Looking to 2024, Republican Virginia state legislator Tim Anderson – an arch-conservative gun shop owner – spoke out after the election to say that Trump quote “will lose Virginia. Just like he’s lost two other times. And he’s going to bring us all down with him.”
Here in North Carolina a young GOP leader indicated on a public radio segment that many of his fellow Republicans are now looking to new, non-Trump-aligned leaders like Govs. Brian Kemp of Georgia and Ron DeSantis of Florida.
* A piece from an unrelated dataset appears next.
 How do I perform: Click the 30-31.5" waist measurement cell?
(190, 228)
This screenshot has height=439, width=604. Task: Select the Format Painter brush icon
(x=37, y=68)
But, of course, this reality is of limited comfort to progressives – particularly in states like North Carolina and Florida – where their statewide electoral victories were few in number and their prospects for influencing state-level public policy in 2023 further diminished. Add to this the Democrats’ likely loss of control of the U.S. House – even if that loss was by a razor-thin margin and abetted greatly by partisan GOP gerrymandering – and the myriad challenges facing a president with still less-than-stellar poll numbers, and it’s easy to see why Democratic celebrations have been greatly muted.
Notably, however, if there is a group with the most to celebrate and crow about in the aftermath of the 2022 elections it would be hard to top abortion rights supporters.
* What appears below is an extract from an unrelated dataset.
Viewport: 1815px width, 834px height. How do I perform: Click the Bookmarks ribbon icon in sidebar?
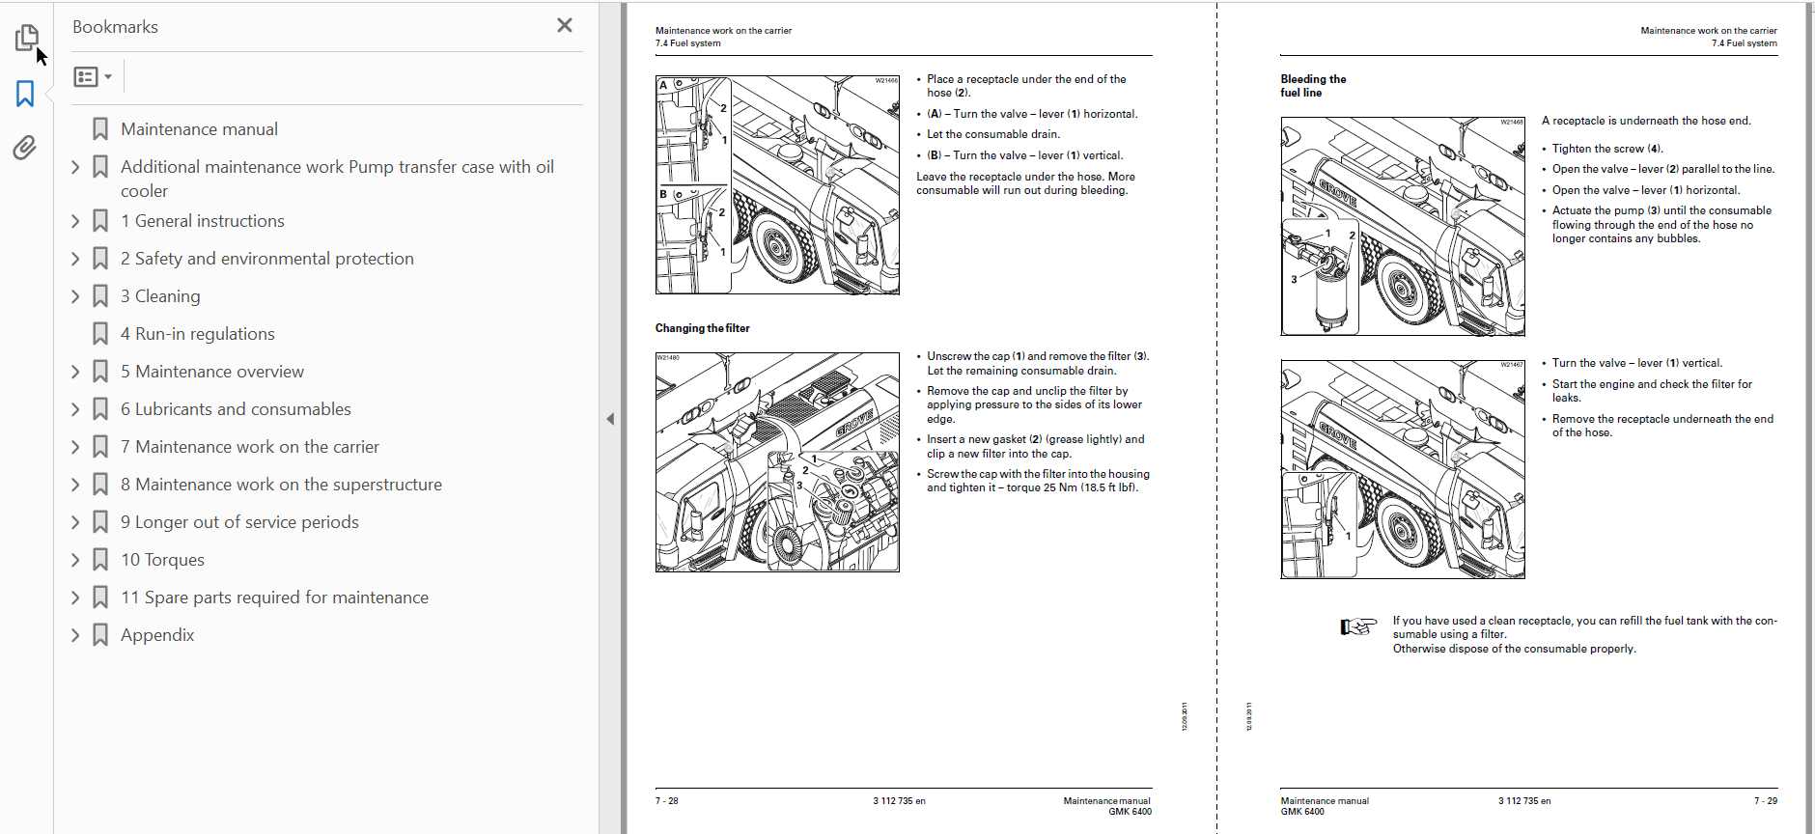[x=25, y=94]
The U.S Supreme Court may have taken away a fundamental human right that had been enshrined in our national constitutional infrastructure for half a century by reversing Roe v. Wade earlier this year, but last week’s elections made clear that that right is not something most Americans are prepared to surrender.
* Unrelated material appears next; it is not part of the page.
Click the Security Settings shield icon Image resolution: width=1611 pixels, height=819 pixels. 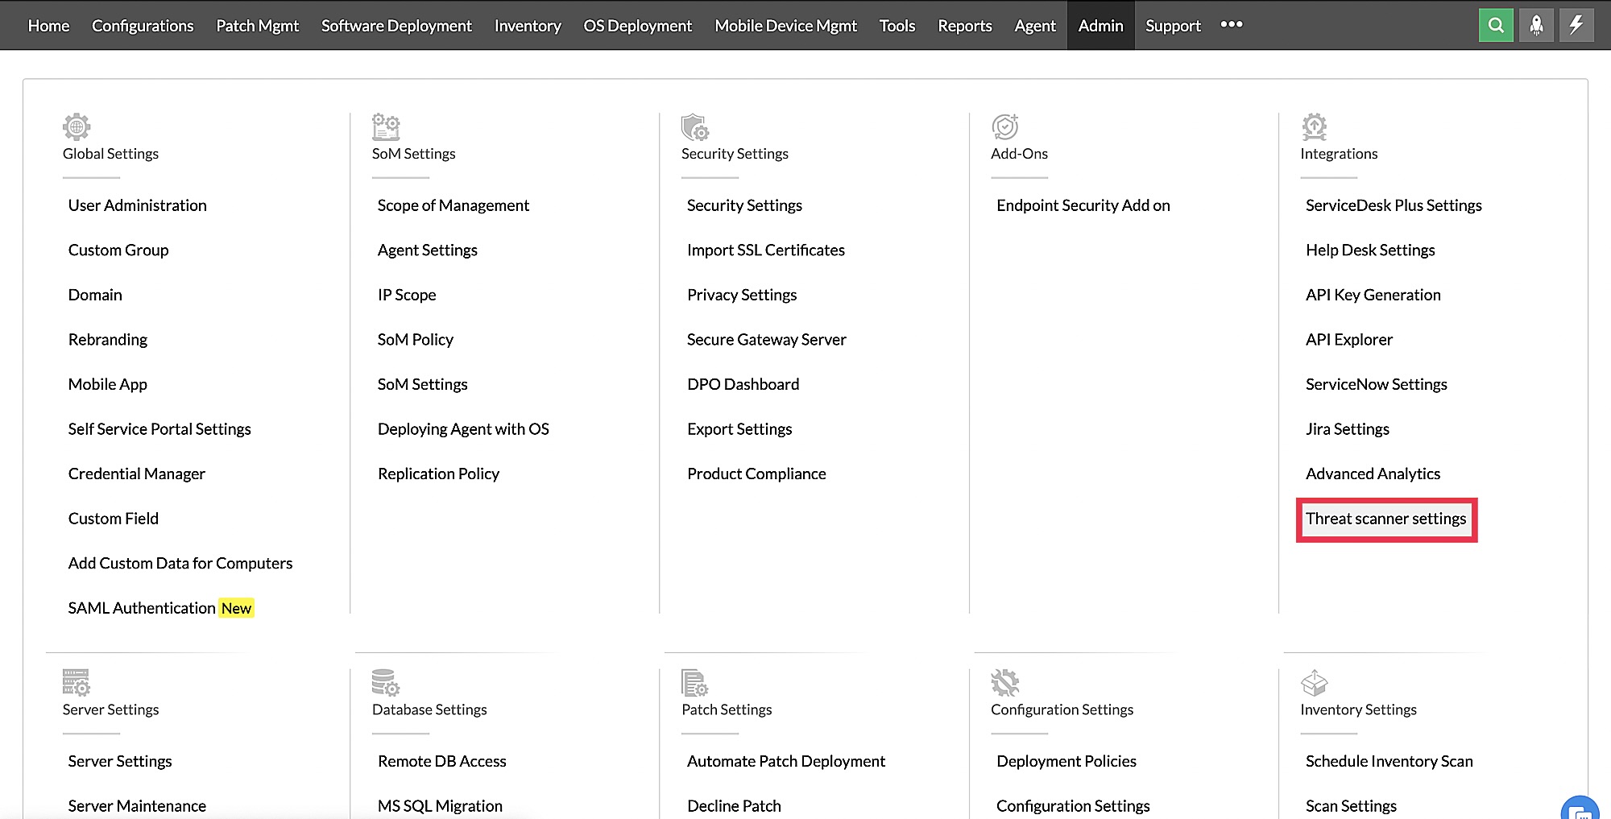(x=694, y=126)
Despite predictions that pro-choice momentum had crested months earlier in the immediate summertime aftermath of the Dobbs decision, supporters of reproductive freedom came out in strong numbers all across the nation – both to blunt the expected GOP wave and, in several states where referenda were on the ballot, to stand up directly for abortion rights.
As Jennifer Shutt of States Newsroom reported for NC Policy Watch, voters in California, Kentucky, Michigan, Montana and Vermont all voted to support abortion access, or boost reproductive rights. Kansas voters did the same thing earlier this year, when nearly 60% voted to keep abortion protected under the state’s constitution.
Writer Linda Burstyn put it this way recently in an article for Ms. Magazine entitled “‘We Told You So’: The Abortion Issue Drove the Midterms”:
According to nationwide exit polling by Edison Research, abortion was the second most important issue for voters, trailing the top issue—inflation—by only four percentage points. The exit polls closely tracked Ms.’s polling of battleground states, released in October, which showed similar numbers. For young women, abortion was the most important issue headed into the midterms.
In the swing state of Pennsylvania, abortion was even more crucial. There, it was the number ONE issue on voters’ minds—helping Josh Shapiro win the gubernatorial race and John Fetterman win his race against Dr. Oz, helping tip the balance of seats to the Democrats in the Senate.”
No wonder the nation elected a record-setting number of women governors.
So, given this state of affairs, the question arises: Will North Carolina Republicans try at some point to advance a ban on abortion care?
With a veto-proof majority in the state Senate and another in the state House just a hair’s breadth away, the temptation to try to slip through new prohibitions over the objections of the governor – perhaps by enticing a Democratic House member with a bridge for their district or a job for a relative – will be strong.
But as last week’s results made clear, it would also be a serious political miscalculation that would be virtually certain to backfire in 2024.
The bottom line: While North Carolina is not a state in which voters can place initiatives on the ballot, polling makes clear that if they could, there’s little doubt that we would see a similar result to the states that voted directly on abortion rights last week.
State lawmakers would do well to respect this truth and leave this basic right alone when they convene a new General Assembly in January.